Activity - Restate the entries below verbatim.

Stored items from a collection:
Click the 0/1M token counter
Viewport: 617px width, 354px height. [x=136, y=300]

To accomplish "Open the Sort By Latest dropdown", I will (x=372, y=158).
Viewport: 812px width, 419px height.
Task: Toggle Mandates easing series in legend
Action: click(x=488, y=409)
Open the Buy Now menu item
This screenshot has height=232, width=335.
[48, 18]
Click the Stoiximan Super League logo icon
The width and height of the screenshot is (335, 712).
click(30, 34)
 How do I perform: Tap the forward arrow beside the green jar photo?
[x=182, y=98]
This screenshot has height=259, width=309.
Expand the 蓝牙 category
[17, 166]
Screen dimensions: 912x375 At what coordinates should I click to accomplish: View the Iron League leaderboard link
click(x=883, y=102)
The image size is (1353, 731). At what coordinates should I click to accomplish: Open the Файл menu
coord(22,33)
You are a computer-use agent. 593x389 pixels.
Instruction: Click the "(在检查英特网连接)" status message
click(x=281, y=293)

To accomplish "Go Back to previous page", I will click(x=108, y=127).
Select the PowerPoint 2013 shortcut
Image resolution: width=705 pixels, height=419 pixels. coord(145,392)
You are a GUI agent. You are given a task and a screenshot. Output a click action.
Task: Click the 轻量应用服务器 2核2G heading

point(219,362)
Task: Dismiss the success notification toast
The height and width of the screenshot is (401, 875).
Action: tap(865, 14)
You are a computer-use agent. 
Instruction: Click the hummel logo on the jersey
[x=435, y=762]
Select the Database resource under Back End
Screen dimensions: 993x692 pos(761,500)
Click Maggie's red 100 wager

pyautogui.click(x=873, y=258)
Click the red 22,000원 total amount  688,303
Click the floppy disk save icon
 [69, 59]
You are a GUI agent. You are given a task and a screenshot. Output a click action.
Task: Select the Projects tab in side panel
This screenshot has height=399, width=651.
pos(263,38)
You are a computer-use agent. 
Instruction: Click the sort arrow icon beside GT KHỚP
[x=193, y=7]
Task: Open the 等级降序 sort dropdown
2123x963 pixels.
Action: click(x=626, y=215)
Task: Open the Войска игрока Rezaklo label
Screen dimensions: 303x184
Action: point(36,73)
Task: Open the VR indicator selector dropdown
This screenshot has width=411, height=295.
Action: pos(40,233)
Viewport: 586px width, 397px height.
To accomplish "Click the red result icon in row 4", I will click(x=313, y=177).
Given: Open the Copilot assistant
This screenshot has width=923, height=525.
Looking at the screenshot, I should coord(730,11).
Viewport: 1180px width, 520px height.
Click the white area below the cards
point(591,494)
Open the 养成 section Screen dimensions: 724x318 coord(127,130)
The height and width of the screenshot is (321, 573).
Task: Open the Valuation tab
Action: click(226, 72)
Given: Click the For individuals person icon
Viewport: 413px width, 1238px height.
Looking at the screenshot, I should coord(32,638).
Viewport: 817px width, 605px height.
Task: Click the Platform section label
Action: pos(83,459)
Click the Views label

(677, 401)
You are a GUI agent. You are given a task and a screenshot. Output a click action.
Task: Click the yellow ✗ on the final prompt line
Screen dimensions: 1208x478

Response for this exercise -
Click the 0/1M token counter
Viewport: 617px width, 354px height. [x=136, y=300]

To accomplish "Open the Sort By Latest dropdown", I will (x=372, y=158).
Viewport: 812px width, 419px height.
Task: Toggle Mandates easing series in legend
Action: click(x=488, y=409)
Open the Buy Now menu item
This screenshot has height=232, width=335.
[48, 18]
Click the Stoiximan Super League logo icon
The width and height of the screenshot is (335, 712).
click(30, 34)
 How do I perform: Tap the forward arrow beside the green jar photo?
[x=182, y=98]
This screenshot has height=259, width=309.
Expand the 蓝牙 category
[17, 166]
Screen dimensions: 912x375 At what coordinates should I click to accomplish: View the Iron League leaderboard link
click(x=883, y=102)
The image size is (1353, 731). At what coordinates should I click to accomplish: Open the Файл menu
coord(22,33)
You are a computer-use agent. 593x389 pixels.
Instruction: Click the "(在检查英特网连接)" status message
click(x=281, y=293)

To accomplish "Go Back to previous page", I will click(x=108, y=127).
Select the PowerPoint 2013 shortcut
Image resolution: width=705 pixels, height=419 pixels. coord(145,392)
You are a GUI agent. You are given a task and a screenshot. Output a click action.
Task: Click the 轻量应用服务器 2核2G heading

point(219,362)
Task: Dismiss the success notification toast
The height and width of the screenshot is (401, 875).
Action: tap(865, 14)
You are a computer-use agent. 
Instruction: Click the hummel logo on the jersey
[x=435, y=762]
Select the Database resource under Back End
Screen dimensions: 993x692 pos(761,500)
Click Maggie's red 100 wager

pyautogui.click(x=873, y=258)
Click the red 22,000원 total amount  688,303
Click the floppy disk save icon
 [69, 59]
You are a GUI agent. You are given a task and a screenshot. Output a click action.
Task: Select the Projects tab in side panel
This screenshot has height=399, width=651.
pos(263,38)
You are a computer-use agent. 
Instruction: Click the sort arrow icon beside GT KHỚP
[x=193, y=7]
Task: Open the 等级降序 sort dropdown
2123x963 pixels.
Action: click(x=626, y=215)
Task: Open the Войска игрока Rezaklo label
Screen dimensions: 303x184
Action: point(36,73)
Task: Open the VR indicator selector dropdown
This screenshot has width=411, height=295.
Action: pos(40,233)
Viewport: 586px width, 397px height.
To accomplish "Click the red result icon in row 4", I will click(x=313, y=177).
Given: Open the Copilot assistant
This screenshot has width=923, height=525.
Looking at the screenshot, I should coord(730,11).
Viewport: 1180px width, 520px height.
Click the white area below the cards
point(591,494)
Open the 养成 section Screen dimensions: 724x318 coord(127,130)
The height and width of the screenshot is (321, 573).
Task: Open the Valuation tab
Action: click(226, 72)
Given: Click the For individuals person icon
Viewport: 413px width, 1238px height.
Looking at the screenshot, I should coord(32,638).
Viewport: 817px width, 605px height.
Task: Click the Platform section label
Action: pos(83,459)
Click the Views label

(677, 401)
You are a GUI agent. You are given a task and a screenshot. Output a click action.
Task: Click the yellow ✗ on the final prompt line
Screen dimensions: 1208x478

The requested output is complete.